Kourou, French Guiana, June 21, 2019. The telecommunications satellite EDRS-C is the second node of the ‘SpaceDataHighway’ network (also known as EDRS). The SpaceDataHighway has arrived at the European launch site in Kourou, French Guiana. The EDRS-SpaceDataHighway is the European laser-based data relay system will establish a new standard in space-based communication. It is a public-private partnership between the European Space Agency (ESA) and Airbus Defence and Space.
OHB System AG was selected as the principal contractor for the development and manufacturing of the telecommunication satellite EDRS-C. EDRS-C will become part of the satellite constellation for the world’s first “optical fibre in the sky” that is based on cutting-edge laser technology.
The satellite EDRS-C is based on OHB’s proven SmallGEO satellite platform developed as part of ESA’s programme of Advanced Research in Telecommunications Systems (ARTES) program. “We adjusted the satellite design in order to meet the special and demanding requirements of the optical payload and extended the modular TM/TC subsystem to allow operation in the S and Ka bands. In addition, we installed secure encryption electronics,” explained Dr Stefan Voegt, EDRS-C project manager at OHB System AG.
The first major leg of a rather long journey to work
Securely stowed in a container, EDRS-C has completed the first legs of its journey to its destined place in space some 36,000 kilometres above Earth: On June 17th, the satellite was placed in the special air-conditioned container that protected the satellite during its journey from Munich to Europe’s Spaceport in Kourou, French-Guiana. Further containers were loaded with equipment (e.g. electrical and mechanical ground support equipment and many other tools) which the OHB experts will need to complete their work during the remaining weeks up to launch. Means of transportation was an Antonov-124 aircraft. After a stop-over at Cabo Verde, the Antonov touched down at Cayenne airport in French Guiana on the evening of June 19. The containers arrived at the European launch site in Kourou on June 20, 2019. Of course, some of the OHB engineers were on board the Antonov to accompany the precious freight to Kourou. Others arrived earlier to make preparations for a smooth entry and to unpack the satellite in the clean room at the launch site.

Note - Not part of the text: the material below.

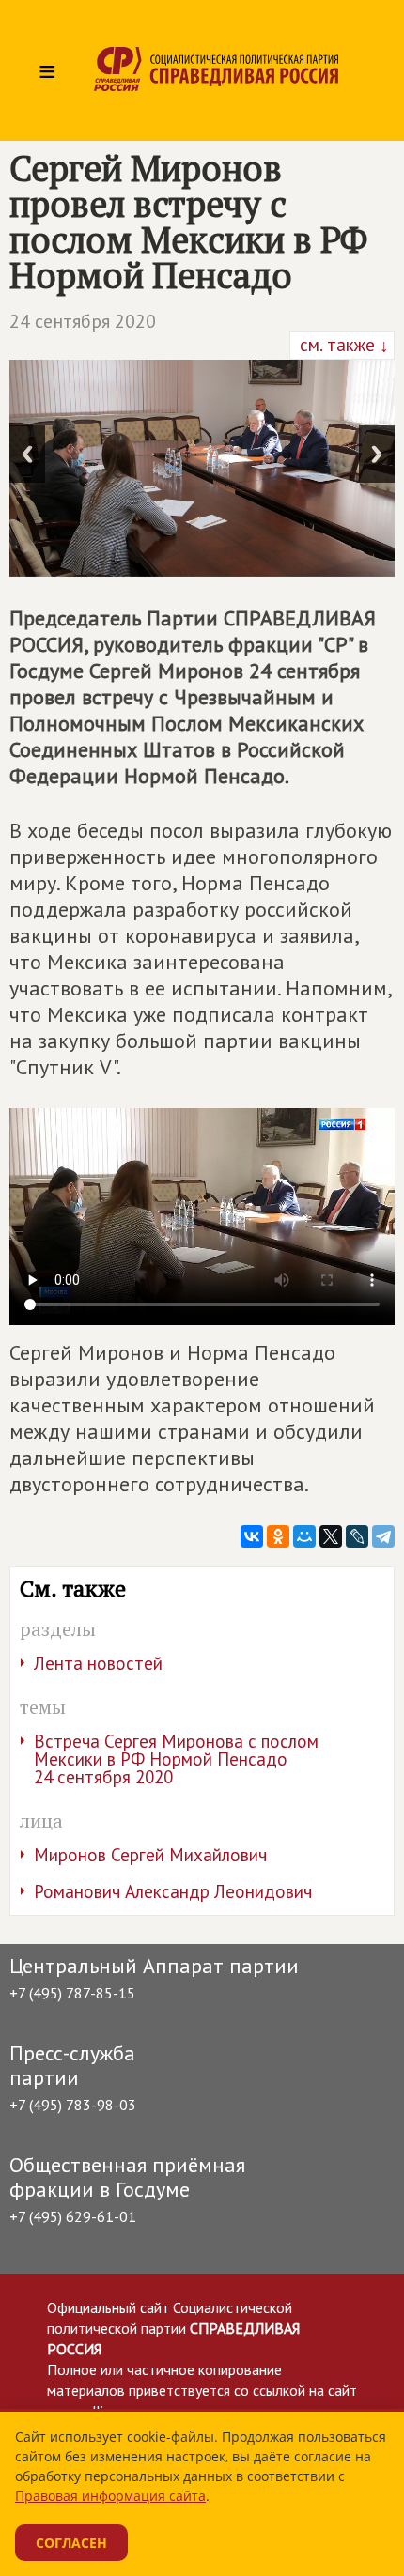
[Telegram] (383, 1536)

Over the past months, the satellite was thoroughly checked in the course of the comprehensive environmental test campaign – e.g. in a space simulation chamber, in vibration and acoustic laboratories and in a CATR facility. All this is to ensure that the satellite will withstand the stresses and strains that it will be subjected to during launch and the harsh conditions in space.

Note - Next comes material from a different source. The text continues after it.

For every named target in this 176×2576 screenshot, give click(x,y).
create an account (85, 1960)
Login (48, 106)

There is more testing planned for EDRS-C: “First of all, we want to make sure that our satellite survived the voyage well; that’s why we will continue to carry out various tests" says Roberto Montedori from OHB System AG who is responsible for the EDRS-C launch site activities. “Accommodating our satellite on the launcher will be another very special moment for us prior to launch. We have a tight schedule until then, but we are familiar with the proceedings at the launch site and can rely on the experts here.”

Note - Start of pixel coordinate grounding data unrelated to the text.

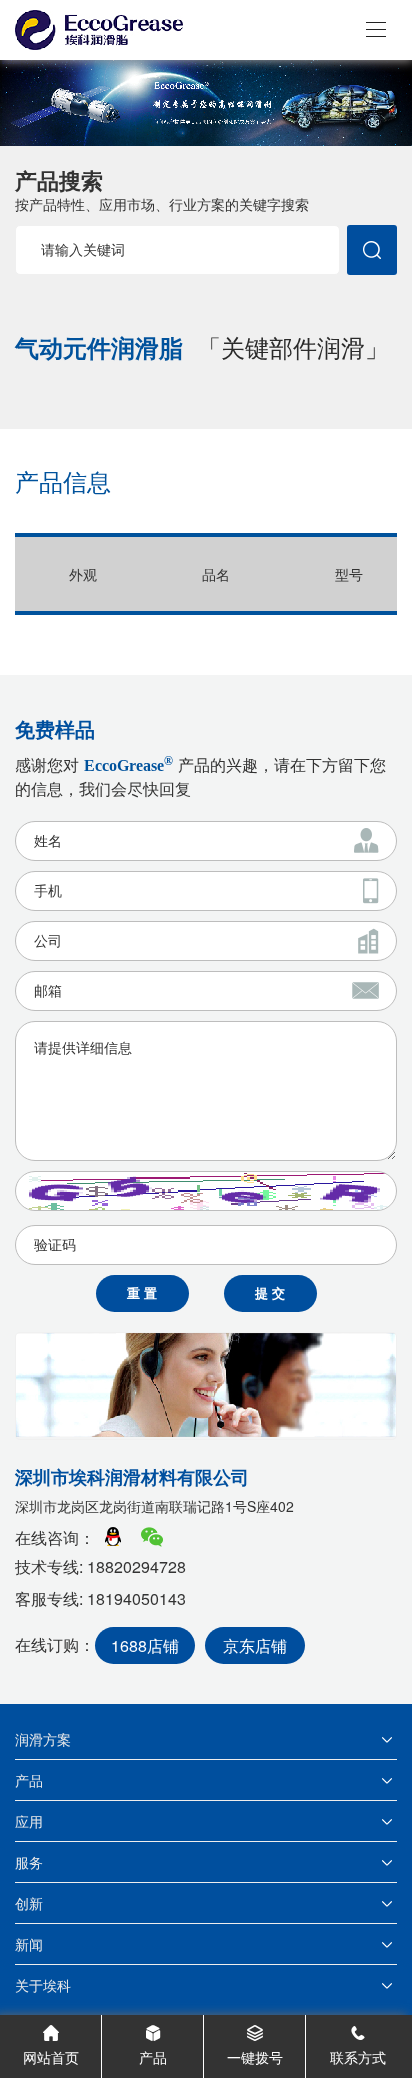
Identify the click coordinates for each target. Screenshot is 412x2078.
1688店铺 (145, 1645)
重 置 (142, 1293)
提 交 (270, 1293)
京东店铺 (255, 1645)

Leaving Earth for good in July
The satellite is scheduled for launch on 24th July 2019 on an Ariane 5. The satellite’s operational position is at 31° East. The geostationary position allows data from LEO satellites equipped with dedicated laser terminals to be accessed by the end users in close to real time.
It will be a unique system of satellites in an orbit that makes them appear to be permanently "fixed" over a network of ground stations. The system is designed to relay data between Earth Observation satellites in Low Earth Orbit (LEO) as well as drones and aircrafts and the EDRS satellites in geostationary orbit using innovative laser communication technology. It then sends the data down to ground stations based in Europe. For the inter-satellite link between LEO satellites and the EDRS satellites, laser communication terminals are used for high data rate requirements, while a set of Ka-band RF terminals is used for the high data rate links between the EDRS satellites and the ground stations.
OHB developed and built the satellite under a contract with Airbus Defence and Space. Aboard the satellite is a data relay payload with a laser communications terminal for satellite-to-satellite links supplied by the German partner Tesat-Spacecom. In addition, a hosted payload HYLAS 3 was provided by Avanti Communications under a contract with ESA as a customer-furnished item to OHB. EDRS-SpaceData-Highway is supported by the German Space Administration at DLR with funding from the Federal Ministry of Economic Affairs and Energy (BMWi) and the Federal State of Bavaria. Three sister companies were involved in EDRS-C: OHB Sweden was in charge of the AOCS subsystem, LuxSpace contributed to the TT&R subsystem which transmits information on the conditions of vital satellite systems to the ground stations and MT Aerospace delivered the satellite structure panels.
SmallGeo – a versatile satellite platform
Further SmallGEO projects in the conventional telecommunications segment include Heinrich Hertz (in-orbit verification of numerous national scientific and technical innovations as well as satellite communications for the German federal armed forces). Europe’s future fleet of weather satellites, the Meteosat Third Generation EUMETSAT satellites, is also based on the SmallGEO satellite platform.